Switch each occurrence of "panel label" in the records below to "panel heading", and write out all the records again with nothing else altered.

▸ **DATASET ENTRIES**

···

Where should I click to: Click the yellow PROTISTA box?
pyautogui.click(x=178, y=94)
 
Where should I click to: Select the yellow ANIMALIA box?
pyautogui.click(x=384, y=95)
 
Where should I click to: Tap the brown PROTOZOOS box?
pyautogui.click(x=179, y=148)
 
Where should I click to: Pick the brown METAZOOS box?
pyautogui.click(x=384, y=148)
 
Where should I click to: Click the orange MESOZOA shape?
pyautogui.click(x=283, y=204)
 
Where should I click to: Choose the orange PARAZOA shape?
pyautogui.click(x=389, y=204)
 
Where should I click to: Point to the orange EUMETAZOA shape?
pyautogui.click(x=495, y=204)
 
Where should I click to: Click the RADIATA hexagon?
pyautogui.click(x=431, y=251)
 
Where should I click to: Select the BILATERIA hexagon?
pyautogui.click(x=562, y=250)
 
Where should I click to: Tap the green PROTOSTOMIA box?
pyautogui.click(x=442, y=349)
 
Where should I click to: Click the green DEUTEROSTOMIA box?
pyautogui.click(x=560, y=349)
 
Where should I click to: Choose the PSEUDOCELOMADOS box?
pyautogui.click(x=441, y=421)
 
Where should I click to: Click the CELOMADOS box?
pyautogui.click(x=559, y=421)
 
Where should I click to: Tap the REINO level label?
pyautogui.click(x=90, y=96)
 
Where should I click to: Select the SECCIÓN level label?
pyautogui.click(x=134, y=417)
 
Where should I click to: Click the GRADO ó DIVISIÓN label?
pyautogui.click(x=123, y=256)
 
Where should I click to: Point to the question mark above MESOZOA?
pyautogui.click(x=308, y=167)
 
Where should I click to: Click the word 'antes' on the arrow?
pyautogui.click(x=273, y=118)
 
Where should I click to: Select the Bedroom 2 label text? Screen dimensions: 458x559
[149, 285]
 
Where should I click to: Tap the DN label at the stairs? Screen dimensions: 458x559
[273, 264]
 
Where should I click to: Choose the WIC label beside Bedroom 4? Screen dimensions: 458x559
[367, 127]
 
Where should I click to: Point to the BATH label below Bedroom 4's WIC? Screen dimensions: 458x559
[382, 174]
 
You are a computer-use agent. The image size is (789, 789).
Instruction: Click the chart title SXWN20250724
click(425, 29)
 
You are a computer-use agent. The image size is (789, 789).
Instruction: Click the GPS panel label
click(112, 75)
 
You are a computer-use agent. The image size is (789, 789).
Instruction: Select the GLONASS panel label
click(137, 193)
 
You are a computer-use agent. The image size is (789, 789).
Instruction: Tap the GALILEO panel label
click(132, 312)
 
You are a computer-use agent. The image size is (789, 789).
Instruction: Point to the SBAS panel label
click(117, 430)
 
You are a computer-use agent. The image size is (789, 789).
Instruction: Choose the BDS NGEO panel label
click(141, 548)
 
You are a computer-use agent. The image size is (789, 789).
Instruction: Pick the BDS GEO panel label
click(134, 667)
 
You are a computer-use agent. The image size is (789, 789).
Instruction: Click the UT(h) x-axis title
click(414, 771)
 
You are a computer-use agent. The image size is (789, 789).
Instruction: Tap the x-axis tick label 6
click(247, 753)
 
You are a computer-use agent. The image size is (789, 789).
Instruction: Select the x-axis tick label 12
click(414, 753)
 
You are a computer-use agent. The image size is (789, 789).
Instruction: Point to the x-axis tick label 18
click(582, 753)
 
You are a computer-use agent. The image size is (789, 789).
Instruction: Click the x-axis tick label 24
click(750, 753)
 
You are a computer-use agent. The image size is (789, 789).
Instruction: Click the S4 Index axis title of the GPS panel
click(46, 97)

···

▸ **FINAL RESULT**
Where should I click to: Click the yellow PROTISTA box?
pyautogui.click(x=178, y=94)
 
Where should I click to: Select the yellow ANIMALIA box?
pyautogui.click(x=384, y=95)
 
Where should I click to: Tap the brown PROTOZOOS box?
pyautogui.click(x=179, y=148)
 
Where should I click to: Pick the brown METAZOOS box?
pyautogui.click(x=384, y=148)
 
Where should I click to: Click the orange MESOZOA shape?
pyautogui.click(x=283, y=204)
 
Where should I click to: Choose the orange PARAZOA shape?
pyautogui.click(x=389, y=204)
 
Where should I click to: Point to the orange EUMETAZOA shape?
pyautogui.click(x=495, y=204)
 
Where should I click to: Click the RADIATA hexagon?
pyautogui.click(x=431, y=251)
 
Where should I click to: Select the BILATERIA hexagon?
pyautogui.click(x=562, y=250)
 
Where should I click to: Tap the green PROTOSTOMIA box?
pyautogui.click(x=442, y=349)
 
Where should I click to: Click the green DEUTEROSTOMIA box?
pyautogui.click(x=560, y=349)
 
Where should I click to: Choose the PSEUDOCELOMADOS box?
pyautogui.click(x=441, y=421)
 
Where should I click to: Click the CELOMADOS box?
pyautogui.click(x=559, y=421)
 
Where should I click to: Tap the REINO level label?
pyautogui.click(x=90, y=96)
 
Where should I click to: Select the SECCIÓN level label?
pyautogui.click(x=134, y=417)
 
Where should I click to: Click the GRADO ó DIVISIÓN label?
pyautogui.click(x=123, y=256)
 
Where should I click to: Point to the question mark above MESOZOA?
pyautogui.click(x=308, y=167)
 
Where should I click to: Click the word 'antes' on the arrow?
pyautogui.click(x=273, y=118)
 
Where should I click to: Select the Bedroom 2 label text? Screen dimensions: 458x559
[149, 285]
 
Where should I click to: Tap the DN label at the stairs? Screen dimensions: 458x559
[273, 264]
 
Where should I click to: Choose the WIC label beside Bedroom 4? Screen dimensions: 458x559
[367, 127]
 
Where should I click to: Point to the BATH label below Bedroom 4's WIC? Screen dimensions: 458x559
[382, 174]
 
You are a computer-use agent. The image size is (789, 789).
Instruction: Click the chart title SXWN20250724
click(425, 29)
 
You are a computer-use agent. The image size is (789, 789).
Instruction: Click the GPS panel heading
click(112, 75)
 
You are a computer-use agent. The image size is (789, 789).
Instruction: Select the GLONASS panel heading
click(137, 193)
 
You are a computer-use agent. The image size is (789, 789).
Instruction: Tap the GALILEO panel heading
click(132, 312)
 
You are a computer-use agent. The image size is (789, 789).
Instruction: Point to the SBAS panel heading
click(117, 430)
 
You are a computer-use agent. The image size is (789, 789).
Instruction: Choose the BDS NGEO panel heading
click(141, 548)
 
You are a computer-use agent. The image size is (789, 789).
Instruction: Pick the BDS GEO panel heading
click(134, 667)
 
You are a computer-use agent. The image size is (789, 789).
Instruction: Click the UT(h) x-axis title
click(414, 771)
 
You are a computer-use agent. The image size is (789, 789).
Instruction: Tap the x-axis tick label 6
click(247, 753)
 
You are a computer-use agent. The image size is (789, 789).
Instruction: Select the x-axis tick label 12
click(414, 753)
 
You are a computer-use agent. The image size is (789, 789).
Instruction: Point to the x-axis tick label 18
click(582, 753)
 
You are a computer-use agent. The image size is (789, 789).
Instruction: Click the x-axis tick label 24
click(750, 753)
 
You are a computer-use agent. The image size is (789, 789).
Instruction: Click the S4 Index axis title of the GPS panel
click(46, 97)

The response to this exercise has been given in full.